Introduction

Everyone is converting their old 8 bit processor board designs over to ARM Cortex M 32 bit processor designs. The reasoning is simple; more flash, more RAM, and more performance all at the same cost of the older chips. The challenge for developers and hobbyists alike is that when ever you adopt a new architecture there are a host of things you have to bring along, compilers, debuggers, chip programmers, Etc.

A few years ago I went to a seminar on the STM32F4 chip and ST gave us the original STM32F4 Butterfly (later renamed to Discovery) boards to work the lab experiments on for the hands on training. Not surprising to anyone who has done embedded development all of their tools ran on Windows, and their libraries were bloated and buggy. I was determined to make it possible to develop on an open source platform as I had been with the excellent gcc-avr compiler.

Elements of Development

These days there are a bevy of open source tools that generally run on Linux systems of Mac systems (which have UNIX under the hood). Microsoft is making tremendous progress with the Windows System Linux but using it currently requires some special setups which I’ll discuss at the end.

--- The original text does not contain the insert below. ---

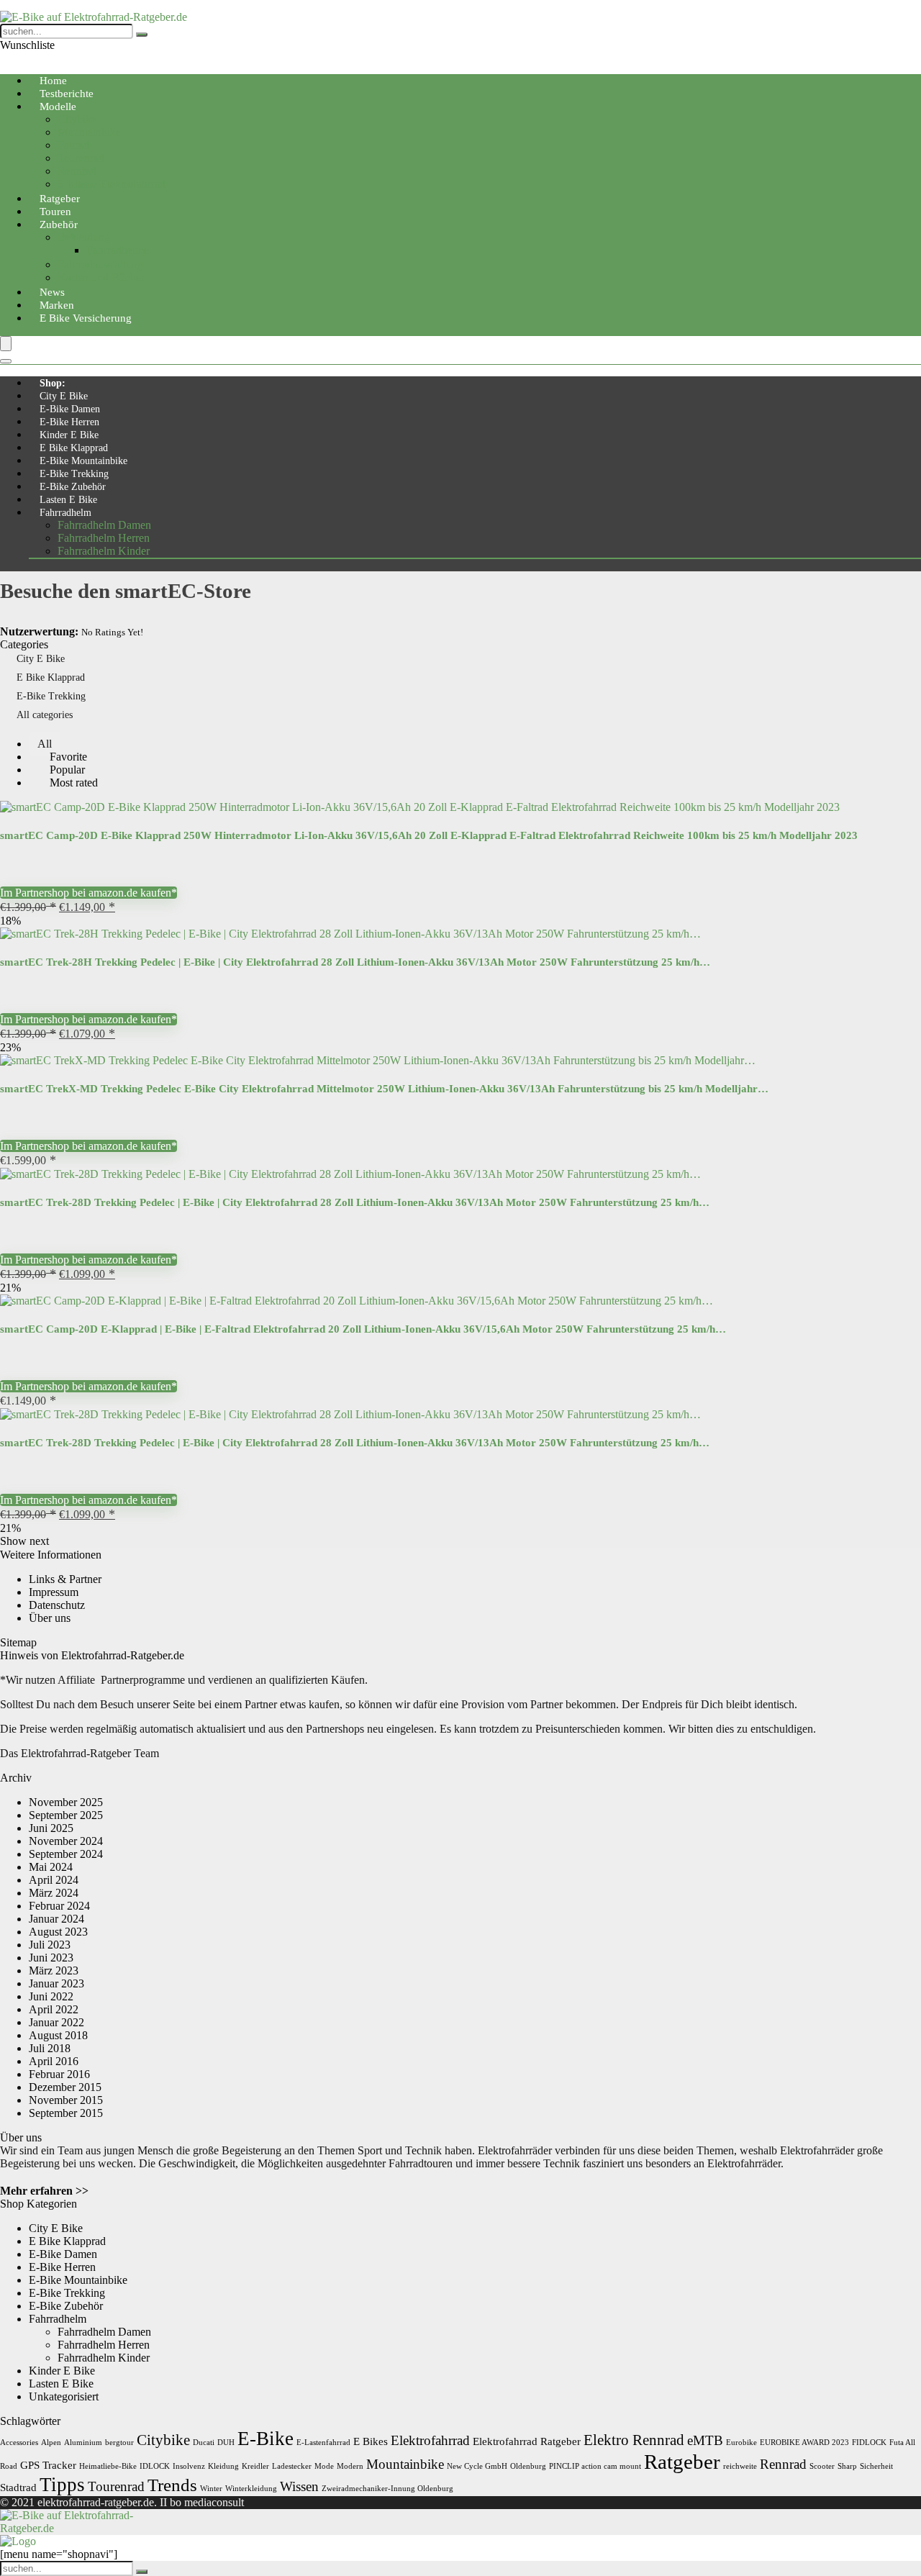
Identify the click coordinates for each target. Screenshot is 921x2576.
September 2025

There are three core elements to developing;

• the compiler
• the libraries
• the device programmer and debugger

The Compilers

There is a choice of two compilers that are free, and a number of compilers that are not free. The free ones are gcc and clang. Of the two, only gcc has a manufacturer supported port for the ARM Cortex M architecture.

If you are using Ubuntu (or a debian based distribution of Linux) it is very simple to get the supported gcc compiler on to your system. It involves three steps:

• add the gcc-arm-embedded PPA to your list of sources
• Use apt update to update apt’s understanding of the available packages
• Use apt install gcc-arm-embedded to add the toolchain to your system.

This also works